-- Task requirements --
Rewrite the lines below, changing "market cap" to "market capitalization" and keeping everything else the same.

-- Material shown --

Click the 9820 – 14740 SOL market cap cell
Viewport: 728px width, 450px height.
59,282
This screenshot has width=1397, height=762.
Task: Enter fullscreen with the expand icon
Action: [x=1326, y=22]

-- Finished answer --
Click the 9820 – 14740 SOL market capitalization cell
Viewport: 728px width, 450px height.
59,282
This screenshot has width=1397, height=762.
Task: Enter fullscreen with the expand icon
Action: [x=1326, y=22]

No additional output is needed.